**Aim:** From the Sierra outreach passage below, copy word for word the stretch that starts with "For several years, national" and stops after "up to Georgia.".

**Page extract:**
For several years, national Sierra has sought allies in hopes of strengthening its lobbying position. We have marveled at times over the official friends list which includes labor groups, religious groups, and other social justice entities - thinking, "this is Sierra?''. In 1996 national Sierra was working on official outreach to hunter/fishermen groups and with this we felt more comfortable. After all, hasn't Ducks Unlimited and its kindred groups worked for decades to protect habitat? Certainly we differ on some issues (i.e., for hunting: which areas should be open or closed or when) but surely we have more in common than we have differences? This outreach program has been less than successful as witnessed by events on my recent trips out west, and up to Georgia.

Last summer, for the 25th consecutive year, we spent the month of July camped high in the Colorado Rockies. We enjoyed the splendor of the Gunnison National Forest (GNF) from a primitive site at an elevation of 10,200 ft. With a productive trout stream only steps away, and with the Continental Divide only a few thousand feet straight up a spectacular slope which rings the valley head, the locale is a pristine example of how I think that our forests should be managed and utilized. Mule deer abound. Occasionally elk, big horn sheep and mountain goats can be spotted on the high slopes above the tree line. Several years ago, moose were reintroduced into the GNF. Supposedly, a few adult cows and a bull or two, were released 20 or more miles from our valley. We were fortunate this year to spot and photograph a yearling cow only 3 miles from our camp site. We think this is a good indication that the project is succeeding. Yet, the area is open for hunting, and has been for years. In October, hunters move into the exact sites that we had occupied earlier. We understand that their success rate with mule deer is high and that they also take an occasional elk. The impact of this hunting seems minimal at worst. The abundance of game has grown considerably over the quarter century that we have known and enjoyed the spot.

**Entries shown:**

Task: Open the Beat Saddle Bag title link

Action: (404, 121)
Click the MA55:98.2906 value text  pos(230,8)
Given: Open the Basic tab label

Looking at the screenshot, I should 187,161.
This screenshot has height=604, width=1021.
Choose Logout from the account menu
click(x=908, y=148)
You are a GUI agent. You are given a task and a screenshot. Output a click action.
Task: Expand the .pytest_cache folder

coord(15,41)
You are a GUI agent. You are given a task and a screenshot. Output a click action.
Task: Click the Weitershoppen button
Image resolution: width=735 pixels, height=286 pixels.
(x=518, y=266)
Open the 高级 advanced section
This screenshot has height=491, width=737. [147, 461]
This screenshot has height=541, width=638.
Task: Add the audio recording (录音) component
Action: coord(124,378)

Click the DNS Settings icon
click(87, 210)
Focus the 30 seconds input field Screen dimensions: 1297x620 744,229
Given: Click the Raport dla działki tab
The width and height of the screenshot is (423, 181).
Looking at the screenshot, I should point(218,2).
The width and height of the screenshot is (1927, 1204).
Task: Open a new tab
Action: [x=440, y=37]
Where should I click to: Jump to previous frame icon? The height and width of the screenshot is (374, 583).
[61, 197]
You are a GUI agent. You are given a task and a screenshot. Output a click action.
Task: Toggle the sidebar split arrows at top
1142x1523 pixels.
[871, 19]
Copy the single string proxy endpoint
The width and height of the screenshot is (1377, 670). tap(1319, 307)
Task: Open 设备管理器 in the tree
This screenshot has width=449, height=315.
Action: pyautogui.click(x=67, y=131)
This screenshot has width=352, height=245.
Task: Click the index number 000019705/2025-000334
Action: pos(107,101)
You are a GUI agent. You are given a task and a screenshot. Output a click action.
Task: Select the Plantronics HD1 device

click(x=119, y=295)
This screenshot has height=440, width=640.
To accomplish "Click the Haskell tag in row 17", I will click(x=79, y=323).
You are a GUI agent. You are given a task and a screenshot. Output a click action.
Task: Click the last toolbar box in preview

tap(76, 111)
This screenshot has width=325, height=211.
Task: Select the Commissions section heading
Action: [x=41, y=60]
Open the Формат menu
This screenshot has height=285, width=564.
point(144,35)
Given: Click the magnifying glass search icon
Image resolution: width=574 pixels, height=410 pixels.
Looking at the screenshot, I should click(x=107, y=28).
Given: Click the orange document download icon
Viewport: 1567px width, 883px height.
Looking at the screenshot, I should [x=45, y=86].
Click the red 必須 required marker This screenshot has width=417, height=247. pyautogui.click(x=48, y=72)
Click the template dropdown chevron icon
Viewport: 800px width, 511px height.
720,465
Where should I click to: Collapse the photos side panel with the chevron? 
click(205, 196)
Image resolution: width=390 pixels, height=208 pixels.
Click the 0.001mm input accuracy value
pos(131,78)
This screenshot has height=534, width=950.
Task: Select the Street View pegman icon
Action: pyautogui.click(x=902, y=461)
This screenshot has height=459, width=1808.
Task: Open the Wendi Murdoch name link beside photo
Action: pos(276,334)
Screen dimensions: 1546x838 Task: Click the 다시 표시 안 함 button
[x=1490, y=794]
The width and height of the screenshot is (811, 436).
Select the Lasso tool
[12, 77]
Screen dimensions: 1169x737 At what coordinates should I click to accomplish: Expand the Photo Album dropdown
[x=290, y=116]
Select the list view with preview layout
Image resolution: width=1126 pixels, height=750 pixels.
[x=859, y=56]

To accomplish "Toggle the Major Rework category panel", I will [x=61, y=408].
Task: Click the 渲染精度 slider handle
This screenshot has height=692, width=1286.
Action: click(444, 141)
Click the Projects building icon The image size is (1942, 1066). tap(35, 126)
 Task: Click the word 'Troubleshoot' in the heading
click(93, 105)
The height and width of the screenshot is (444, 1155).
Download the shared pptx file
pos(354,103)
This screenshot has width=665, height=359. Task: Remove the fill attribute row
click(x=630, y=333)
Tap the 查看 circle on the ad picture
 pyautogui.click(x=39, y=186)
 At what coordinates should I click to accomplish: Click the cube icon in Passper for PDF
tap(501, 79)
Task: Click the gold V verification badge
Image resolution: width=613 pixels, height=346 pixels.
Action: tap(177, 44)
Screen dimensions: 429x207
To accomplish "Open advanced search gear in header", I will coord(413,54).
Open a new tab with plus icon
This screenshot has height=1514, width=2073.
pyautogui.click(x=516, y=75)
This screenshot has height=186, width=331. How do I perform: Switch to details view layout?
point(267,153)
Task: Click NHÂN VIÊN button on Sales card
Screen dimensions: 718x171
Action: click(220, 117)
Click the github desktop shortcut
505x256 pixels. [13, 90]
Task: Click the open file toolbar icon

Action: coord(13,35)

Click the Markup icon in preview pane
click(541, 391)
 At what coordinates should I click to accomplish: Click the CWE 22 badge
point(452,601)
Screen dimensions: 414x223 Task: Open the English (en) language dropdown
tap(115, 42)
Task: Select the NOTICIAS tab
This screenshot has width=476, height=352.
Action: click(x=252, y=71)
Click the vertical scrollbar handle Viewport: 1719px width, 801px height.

**Answer to the task:**
For several years, national Sierra has sought allies in hopes of strengthening its lobbying position. We have marveled at times over the official friends list which includes labor groups, religious groups, and other social justice entities - thinking, "this is Sierra?''. In 1996 national Sierra was working on official outreach to hunter/fishermen groups and with this we felt more comfortable. After all, hasn't Ducks Unlimited and its kindred groups worked for decades to protect habitat? Certainly we differ on some issues (i.e., for hunting: which areas should be open or closed or when) but surely we have more in common than we have differences? This outreach program has been less than successful as witnessed by events on my recent trips out west, and up to Georgia.